» EXERCISE PROMPT
Scan the records for the word "thumbnail". Report each line where it occurs.
** Opening SOURCE INFORMATION block **
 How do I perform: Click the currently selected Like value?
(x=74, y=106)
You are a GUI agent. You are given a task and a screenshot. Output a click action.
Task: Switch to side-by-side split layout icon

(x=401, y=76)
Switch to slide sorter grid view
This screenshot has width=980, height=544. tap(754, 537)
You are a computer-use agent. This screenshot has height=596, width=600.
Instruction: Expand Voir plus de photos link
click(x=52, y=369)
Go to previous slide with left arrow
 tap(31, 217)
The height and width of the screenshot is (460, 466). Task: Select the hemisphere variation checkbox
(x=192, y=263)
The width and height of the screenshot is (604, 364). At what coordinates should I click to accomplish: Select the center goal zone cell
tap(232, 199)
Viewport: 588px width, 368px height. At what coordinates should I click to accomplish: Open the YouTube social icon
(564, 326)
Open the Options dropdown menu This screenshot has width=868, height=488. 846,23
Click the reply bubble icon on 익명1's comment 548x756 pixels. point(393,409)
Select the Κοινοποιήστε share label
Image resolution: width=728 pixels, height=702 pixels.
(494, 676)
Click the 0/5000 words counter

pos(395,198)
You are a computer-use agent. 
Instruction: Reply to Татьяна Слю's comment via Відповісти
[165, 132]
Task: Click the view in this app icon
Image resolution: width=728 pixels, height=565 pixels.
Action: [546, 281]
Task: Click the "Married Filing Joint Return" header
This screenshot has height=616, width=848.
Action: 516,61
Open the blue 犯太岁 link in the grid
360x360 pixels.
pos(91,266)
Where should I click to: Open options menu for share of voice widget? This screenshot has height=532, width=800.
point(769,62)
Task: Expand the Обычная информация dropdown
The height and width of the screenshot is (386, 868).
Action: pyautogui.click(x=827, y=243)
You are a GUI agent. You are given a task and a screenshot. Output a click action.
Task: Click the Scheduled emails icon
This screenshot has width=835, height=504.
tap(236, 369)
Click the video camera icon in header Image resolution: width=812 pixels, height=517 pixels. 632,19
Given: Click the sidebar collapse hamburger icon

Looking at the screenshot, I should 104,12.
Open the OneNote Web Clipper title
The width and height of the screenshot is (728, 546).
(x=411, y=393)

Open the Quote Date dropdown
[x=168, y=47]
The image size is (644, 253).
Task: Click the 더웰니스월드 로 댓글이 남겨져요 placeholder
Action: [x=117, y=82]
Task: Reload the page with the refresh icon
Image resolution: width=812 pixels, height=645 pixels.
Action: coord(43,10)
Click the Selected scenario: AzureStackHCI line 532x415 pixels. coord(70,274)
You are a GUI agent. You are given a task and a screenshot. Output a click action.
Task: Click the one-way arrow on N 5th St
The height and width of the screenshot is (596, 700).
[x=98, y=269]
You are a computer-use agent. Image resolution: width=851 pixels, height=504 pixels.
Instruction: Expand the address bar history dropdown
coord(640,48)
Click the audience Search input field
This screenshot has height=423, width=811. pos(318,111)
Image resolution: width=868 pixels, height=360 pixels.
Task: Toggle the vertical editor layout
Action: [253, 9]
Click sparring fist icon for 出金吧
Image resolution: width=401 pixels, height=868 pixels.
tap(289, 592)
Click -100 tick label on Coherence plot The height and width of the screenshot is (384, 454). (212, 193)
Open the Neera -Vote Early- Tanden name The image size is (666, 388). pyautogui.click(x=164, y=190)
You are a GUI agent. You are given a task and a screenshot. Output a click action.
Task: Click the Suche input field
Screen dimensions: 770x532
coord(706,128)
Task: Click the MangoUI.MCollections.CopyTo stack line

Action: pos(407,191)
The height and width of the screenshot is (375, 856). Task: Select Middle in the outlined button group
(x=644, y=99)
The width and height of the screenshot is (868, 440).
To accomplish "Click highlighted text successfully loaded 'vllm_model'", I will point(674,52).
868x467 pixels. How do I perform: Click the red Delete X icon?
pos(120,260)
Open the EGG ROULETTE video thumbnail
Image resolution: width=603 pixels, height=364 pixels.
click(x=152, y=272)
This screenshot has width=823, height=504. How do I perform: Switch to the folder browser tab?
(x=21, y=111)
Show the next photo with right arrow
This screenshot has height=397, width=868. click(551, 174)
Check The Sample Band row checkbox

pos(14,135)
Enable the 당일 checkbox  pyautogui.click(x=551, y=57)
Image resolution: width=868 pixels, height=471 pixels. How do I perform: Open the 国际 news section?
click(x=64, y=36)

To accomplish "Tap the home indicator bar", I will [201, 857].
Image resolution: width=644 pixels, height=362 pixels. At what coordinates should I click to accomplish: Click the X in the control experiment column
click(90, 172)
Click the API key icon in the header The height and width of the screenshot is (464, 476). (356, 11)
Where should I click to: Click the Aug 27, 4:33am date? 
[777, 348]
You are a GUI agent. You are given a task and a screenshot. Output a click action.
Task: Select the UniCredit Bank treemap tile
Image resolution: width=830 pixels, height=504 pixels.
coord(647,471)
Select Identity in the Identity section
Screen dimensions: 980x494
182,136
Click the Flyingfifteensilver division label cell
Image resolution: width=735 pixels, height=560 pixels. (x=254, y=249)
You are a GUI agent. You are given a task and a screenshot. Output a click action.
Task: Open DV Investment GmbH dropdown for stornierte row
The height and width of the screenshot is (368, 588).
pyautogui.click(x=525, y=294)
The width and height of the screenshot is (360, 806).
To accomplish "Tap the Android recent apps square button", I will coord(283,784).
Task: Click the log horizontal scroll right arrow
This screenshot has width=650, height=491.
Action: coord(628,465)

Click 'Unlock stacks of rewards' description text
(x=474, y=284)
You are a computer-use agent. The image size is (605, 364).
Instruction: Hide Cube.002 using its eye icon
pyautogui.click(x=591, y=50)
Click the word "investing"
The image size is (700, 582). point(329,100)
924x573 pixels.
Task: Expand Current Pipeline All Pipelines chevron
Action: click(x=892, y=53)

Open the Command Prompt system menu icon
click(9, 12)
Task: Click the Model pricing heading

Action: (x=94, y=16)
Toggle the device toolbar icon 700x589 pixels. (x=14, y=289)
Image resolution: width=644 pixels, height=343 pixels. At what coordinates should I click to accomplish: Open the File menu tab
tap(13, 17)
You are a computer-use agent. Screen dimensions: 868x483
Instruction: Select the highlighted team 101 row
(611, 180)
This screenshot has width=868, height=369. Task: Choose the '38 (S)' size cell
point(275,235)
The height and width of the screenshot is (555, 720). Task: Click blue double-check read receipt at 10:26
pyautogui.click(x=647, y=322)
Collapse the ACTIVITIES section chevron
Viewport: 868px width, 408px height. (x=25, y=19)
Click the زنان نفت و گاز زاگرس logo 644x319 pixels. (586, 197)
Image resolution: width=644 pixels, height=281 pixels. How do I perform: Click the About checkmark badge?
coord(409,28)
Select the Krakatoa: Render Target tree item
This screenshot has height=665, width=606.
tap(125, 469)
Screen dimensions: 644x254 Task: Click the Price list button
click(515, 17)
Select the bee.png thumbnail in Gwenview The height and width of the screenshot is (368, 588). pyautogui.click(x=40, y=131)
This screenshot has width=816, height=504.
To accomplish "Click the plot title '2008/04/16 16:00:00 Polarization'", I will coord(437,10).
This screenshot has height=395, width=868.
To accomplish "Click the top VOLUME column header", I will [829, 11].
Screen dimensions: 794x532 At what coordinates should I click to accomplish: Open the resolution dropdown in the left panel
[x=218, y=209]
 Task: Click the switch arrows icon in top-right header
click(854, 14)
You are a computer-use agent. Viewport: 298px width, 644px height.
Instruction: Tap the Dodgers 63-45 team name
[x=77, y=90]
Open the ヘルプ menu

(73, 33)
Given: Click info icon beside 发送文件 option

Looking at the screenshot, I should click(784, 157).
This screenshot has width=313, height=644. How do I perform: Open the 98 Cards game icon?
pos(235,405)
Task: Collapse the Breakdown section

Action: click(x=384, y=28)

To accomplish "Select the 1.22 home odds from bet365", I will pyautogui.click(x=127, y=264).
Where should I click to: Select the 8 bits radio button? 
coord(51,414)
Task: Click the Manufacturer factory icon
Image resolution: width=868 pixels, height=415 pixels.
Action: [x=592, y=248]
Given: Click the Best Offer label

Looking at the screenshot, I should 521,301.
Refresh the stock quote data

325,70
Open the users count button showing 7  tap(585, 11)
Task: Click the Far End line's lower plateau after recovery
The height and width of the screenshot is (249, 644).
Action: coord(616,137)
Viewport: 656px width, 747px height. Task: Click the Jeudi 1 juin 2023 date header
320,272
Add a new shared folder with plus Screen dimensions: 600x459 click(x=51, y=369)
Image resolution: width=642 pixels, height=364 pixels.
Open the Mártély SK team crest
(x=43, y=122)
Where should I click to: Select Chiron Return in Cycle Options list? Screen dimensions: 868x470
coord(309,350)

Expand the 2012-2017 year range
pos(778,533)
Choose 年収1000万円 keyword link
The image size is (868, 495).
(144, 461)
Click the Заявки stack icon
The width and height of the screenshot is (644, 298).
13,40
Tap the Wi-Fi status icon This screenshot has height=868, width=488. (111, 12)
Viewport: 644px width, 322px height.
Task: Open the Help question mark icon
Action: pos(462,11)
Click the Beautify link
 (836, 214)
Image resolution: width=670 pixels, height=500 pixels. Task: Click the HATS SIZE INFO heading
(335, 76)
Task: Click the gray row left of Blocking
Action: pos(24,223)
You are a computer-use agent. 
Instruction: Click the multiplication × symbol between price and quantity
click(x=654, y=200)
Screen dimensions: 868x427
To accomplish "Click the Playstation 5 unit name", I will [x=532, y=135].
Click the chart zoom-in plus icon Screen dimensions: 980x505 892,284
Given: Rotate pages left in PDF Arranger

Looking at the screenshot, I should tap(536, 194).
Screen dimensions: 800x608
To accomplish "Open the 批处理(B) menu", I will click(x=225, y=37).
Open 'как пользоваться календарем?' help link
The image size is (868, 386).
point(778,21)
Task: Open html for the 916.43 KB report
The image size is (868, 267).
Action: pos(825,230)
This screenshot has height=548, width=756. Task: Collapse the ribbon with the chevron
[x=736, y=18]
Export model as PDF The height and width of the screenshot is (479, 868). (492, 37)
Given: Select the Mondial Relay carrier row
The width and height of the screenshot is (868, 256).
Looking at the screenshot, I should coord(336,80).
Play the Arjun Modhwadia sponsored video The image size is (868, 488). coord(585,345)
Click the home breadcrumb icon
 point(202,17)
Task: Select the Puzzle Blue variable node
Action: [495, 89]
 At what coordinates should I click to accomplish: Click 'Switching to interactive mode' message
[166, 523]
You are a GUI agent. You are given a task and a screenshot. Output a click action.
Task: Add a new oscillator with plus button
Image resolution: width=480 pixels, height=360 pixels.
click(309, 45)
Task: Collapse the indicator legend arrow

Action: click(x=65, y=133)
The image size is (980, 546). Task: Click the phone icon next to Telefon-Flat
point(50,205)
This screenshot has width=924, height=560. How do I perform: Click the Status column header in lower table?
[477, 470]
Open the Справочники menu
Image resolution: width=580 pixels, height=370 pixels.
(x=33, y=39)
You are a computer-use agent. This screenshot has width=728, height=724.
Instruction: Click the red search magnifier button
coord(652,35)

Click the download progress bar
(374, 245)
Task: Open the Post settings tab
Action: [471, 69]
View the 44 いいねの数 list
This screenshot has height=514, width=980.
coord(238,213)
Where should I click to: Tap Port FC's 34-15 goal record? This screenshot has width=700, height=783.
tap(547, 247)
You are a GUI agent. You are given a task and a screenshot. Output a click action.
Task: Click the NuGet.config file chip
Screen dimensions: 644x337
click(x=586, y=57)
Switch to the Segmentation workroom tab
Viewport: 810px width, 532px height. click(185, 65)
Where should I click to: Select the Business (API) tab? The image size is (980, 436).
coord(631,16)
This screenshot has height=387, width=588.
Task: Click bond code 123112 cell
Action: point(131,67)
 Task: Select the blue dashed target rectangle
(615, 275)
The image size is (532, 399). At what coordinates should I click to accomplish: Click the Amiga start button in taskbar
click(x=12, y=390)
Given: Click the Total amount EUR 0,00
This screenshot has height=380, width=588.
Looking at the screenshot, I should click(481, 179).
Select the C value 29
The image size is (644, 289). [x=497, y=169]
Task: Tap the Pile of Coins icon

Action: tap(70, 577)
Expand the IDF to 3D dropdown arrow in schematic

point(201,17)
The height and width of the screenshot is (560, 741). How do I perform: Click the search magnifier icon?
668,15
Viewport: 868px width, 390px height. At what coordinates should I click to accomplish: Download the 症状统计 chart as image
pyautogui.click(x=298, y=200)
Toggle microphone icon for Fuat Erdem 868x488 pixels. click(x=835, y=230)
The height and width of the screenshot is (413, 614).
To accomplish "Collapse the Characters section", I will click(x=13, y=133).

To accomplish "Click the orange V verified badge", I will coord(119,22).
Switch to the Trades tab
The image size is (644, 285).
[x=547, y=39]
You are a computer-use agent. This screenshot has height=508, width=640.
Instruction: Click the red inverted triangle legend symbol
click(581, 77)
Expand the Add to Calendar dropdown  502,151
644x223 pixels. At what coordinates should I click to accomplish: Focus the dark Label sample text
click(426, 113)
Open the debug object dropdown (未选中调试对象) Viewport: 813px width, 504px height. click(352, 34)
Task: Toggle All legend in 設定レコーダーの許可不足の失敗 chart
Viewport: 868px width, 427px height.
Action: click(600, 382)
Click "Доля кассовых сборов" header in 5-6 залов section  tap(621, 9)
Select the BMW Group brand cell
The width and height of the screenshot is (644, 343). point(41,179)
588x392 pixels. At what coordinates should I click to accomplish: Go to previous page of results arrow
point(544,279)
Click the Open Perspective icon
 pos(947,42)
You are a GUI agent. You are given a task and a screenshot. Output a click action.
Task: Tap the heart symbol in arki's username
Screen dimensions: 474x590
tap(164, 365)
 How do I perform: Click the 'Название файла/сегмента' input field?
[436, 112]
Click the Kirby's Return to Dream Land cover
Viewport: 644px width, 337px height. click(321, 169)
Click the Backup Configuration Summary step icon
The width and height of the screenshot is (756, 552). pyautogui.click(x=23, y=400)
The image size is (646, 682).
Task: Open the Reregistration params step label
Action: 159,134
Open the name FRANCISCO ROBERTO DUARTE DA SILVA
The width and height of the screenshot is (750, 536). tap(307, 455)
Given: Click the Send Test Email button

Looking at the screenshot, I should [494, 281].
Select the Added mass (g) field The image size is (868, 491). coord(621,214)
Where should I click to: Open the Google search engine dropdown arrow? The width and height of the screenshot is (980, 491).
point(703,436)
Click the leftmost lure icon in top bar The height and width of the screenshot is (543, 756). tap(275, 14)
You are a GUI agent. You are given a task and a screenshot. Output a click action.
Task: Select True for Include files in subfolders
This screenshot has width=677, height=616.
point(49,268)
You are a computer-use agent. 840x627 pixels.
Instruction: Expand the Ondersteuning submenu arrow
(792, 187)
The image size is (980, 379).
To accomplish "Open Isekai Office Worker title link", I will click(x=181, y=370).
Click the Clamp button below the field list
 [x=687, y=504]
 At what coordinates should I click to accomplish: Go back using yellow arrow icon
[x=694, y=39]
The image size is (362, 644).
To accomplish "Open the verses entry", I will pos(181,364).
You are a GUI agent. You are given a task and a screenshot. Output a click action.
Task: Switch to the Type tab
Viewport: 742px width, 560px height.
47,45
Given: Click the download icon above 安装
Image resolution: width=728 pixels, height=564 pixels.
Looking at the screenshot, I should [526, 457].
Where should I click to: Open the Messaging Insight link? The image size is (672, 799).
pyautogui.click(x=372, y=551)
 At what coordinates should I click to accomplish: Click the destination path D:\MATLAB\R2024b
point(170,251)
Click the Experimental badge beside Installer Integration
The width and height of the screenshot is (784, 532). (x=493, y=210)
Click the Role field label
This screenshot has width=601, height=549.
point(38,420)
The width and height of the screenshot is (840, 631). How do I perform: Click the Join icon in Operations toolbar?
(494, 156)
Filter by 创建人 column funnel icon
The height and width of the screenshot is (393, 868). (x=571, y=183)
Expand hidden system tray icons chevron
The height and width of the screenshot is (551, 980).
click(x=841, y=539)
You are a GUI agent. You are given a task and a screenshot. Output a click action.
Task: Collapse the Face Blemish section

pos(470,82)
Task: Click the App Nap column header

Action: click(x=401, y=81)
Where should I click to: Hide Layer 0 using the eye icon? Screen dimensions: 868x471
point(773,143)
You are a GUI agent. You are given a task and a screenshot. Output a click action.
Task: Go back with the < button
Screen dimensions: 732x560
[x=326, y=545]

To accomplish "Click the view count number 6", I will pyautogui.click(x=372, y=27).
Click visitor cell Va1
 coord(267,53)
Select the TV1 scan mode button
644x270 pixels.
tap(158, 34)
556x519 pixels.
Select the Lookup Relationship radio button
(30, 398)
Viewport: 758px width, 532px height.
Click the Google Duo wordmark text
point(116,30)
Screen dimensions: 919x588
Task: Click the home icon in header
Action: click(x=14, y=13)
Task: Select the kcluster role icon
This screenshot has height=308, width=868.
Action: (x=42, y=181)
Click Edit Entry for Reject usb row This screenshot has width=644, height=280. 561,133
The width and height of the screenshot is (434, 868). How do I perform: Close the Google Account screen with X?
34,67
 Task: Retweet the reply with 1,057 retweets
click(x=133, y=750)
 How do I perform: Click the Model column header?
** Closing SOURCE INFORMATION block **
» TASK ANSWER
Open the EGG ROULETTE video thumbnail
Select the bee.png thumbnail in Gwenview The height and width of the screenshot is (368, 588). pyautogui.click(x=40, y=131)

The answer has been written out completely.